• Saved data entries:
________________________________________
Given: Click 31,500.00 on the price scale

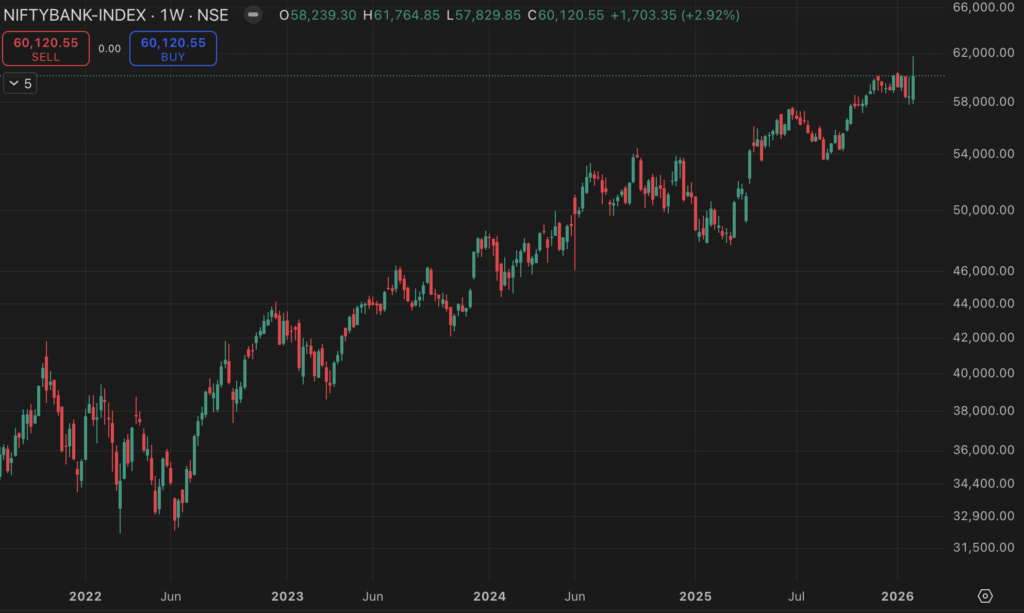Looking at the screenshot, I should click(979, 548).
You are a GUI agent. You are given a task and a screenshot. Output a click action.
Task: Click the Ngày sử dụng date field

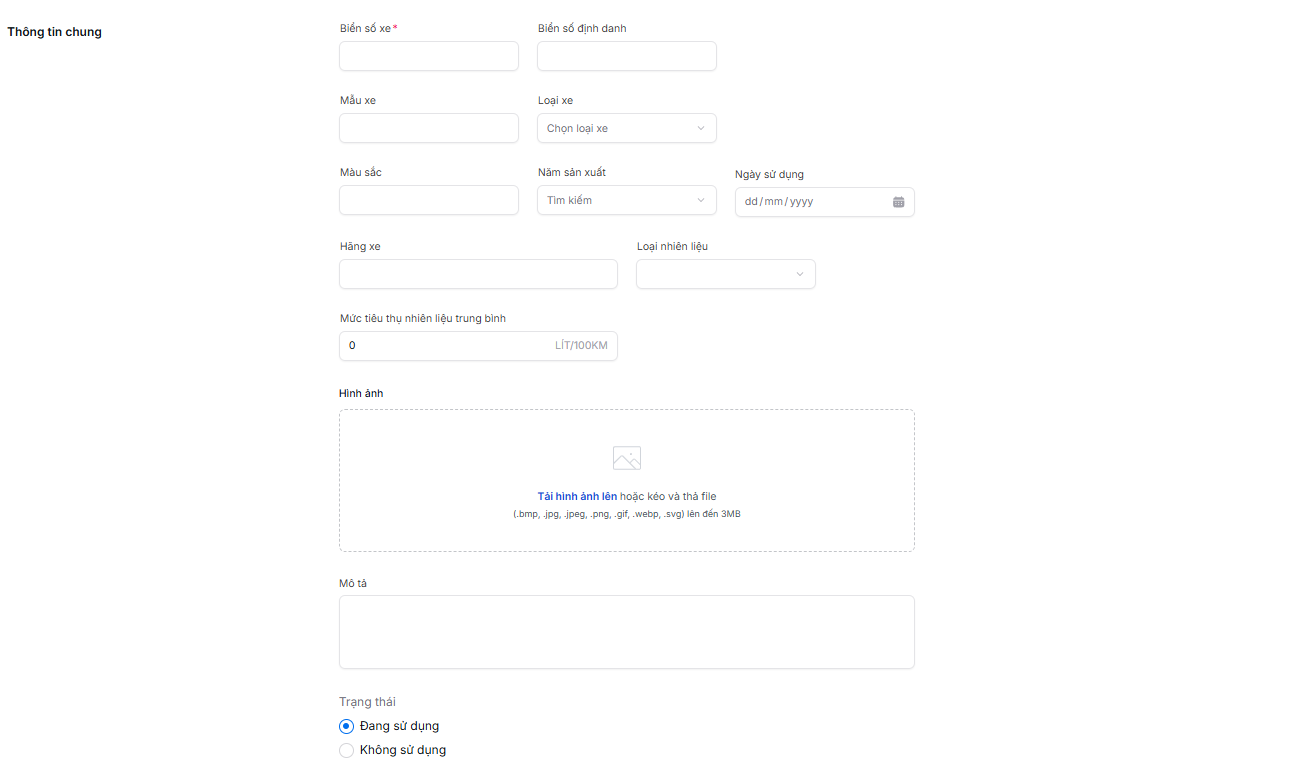(810, 202)
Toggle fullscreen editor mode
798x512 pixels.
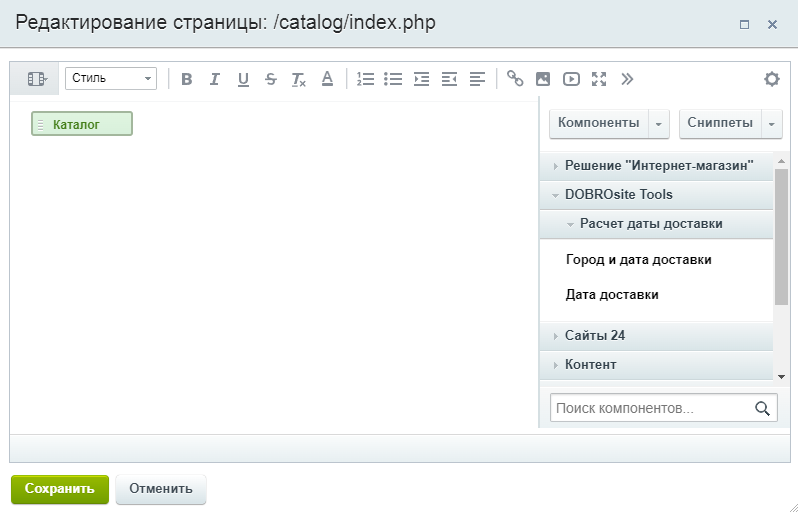pos(599,79)
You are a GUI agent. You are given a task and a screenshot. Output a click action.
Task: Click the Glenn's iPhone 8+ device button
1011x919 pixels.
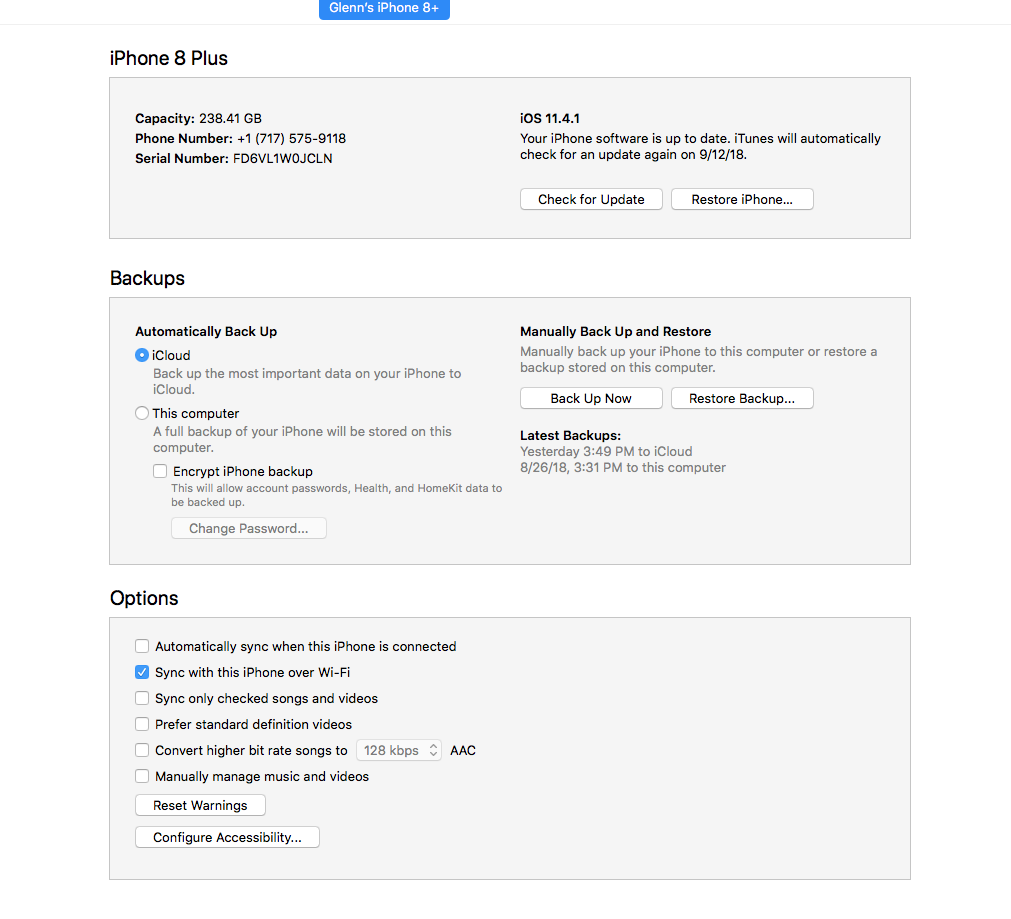point(384,9)
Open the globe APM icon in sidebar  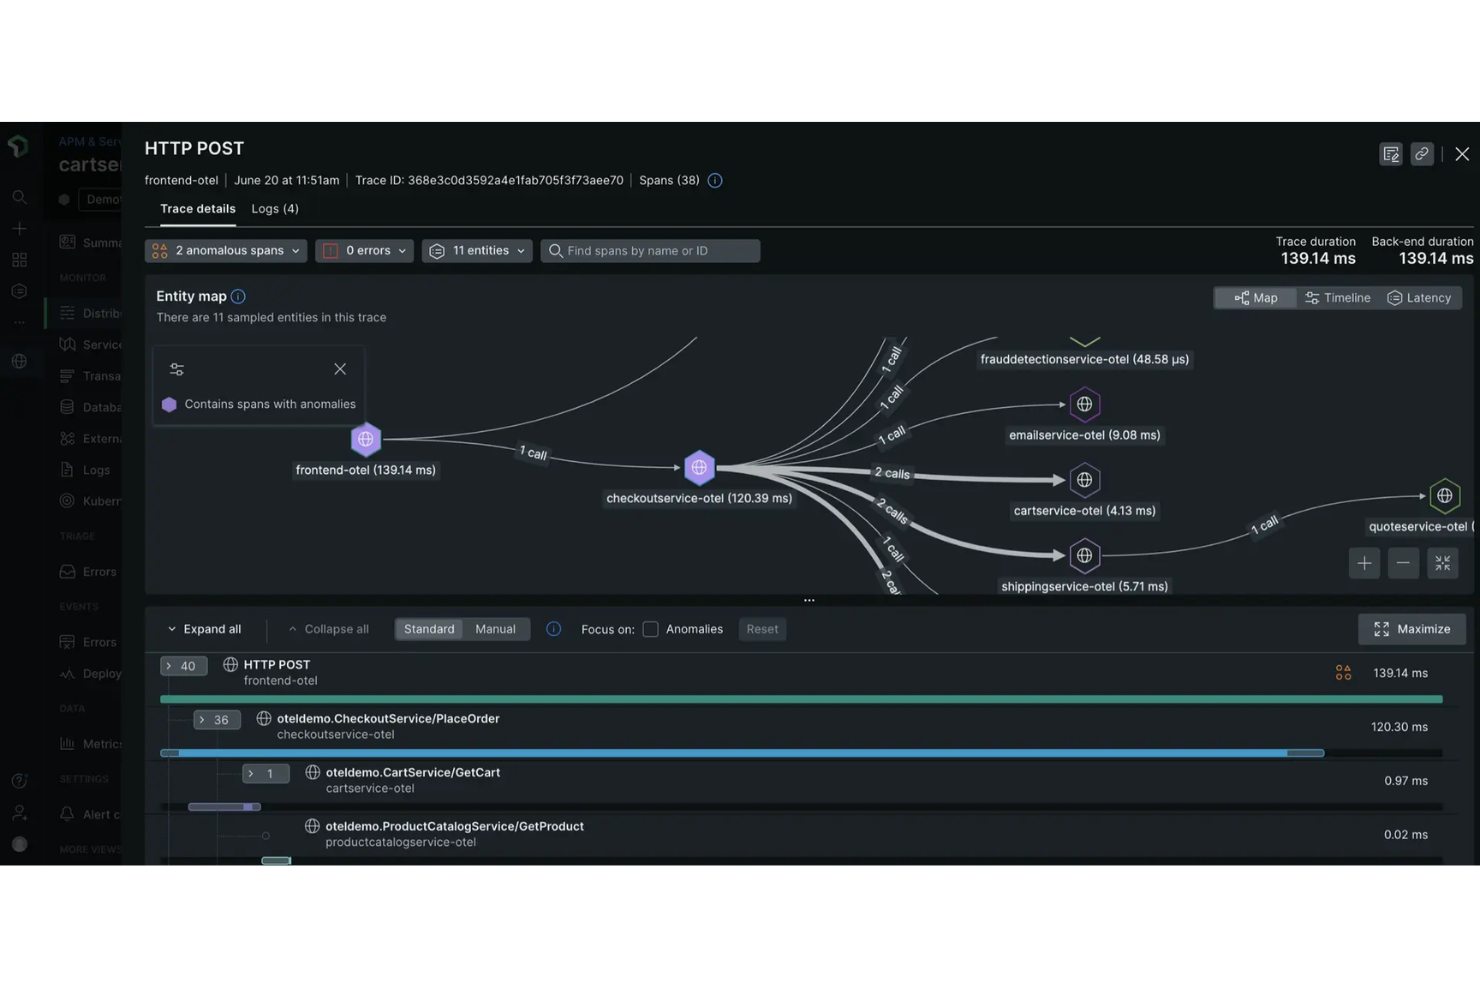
________________________________________
• Task to complete: Except for the pictures, set down each line of the records exactly as it appears.

• Answer to this exercise:
Given: Click 31,500.00 on the price scale

Looking at the screenshot, I should click(979, 548).
You are a GUI agent. You are given a task and a screenshot. Output a click action.
Task: Click the Ngày sử dụng date field

(810, 202)
Toggle fullscreen editor mode
798x512 pixels.
pos(599,79)
You are a GUI agent. You are given a task and a screenshot. Output a click action.
Task: Click the Glenn's iPhone 8+ device button
1011x919 pixels.
point(384,9)
Open the globe APM icon in sidebar  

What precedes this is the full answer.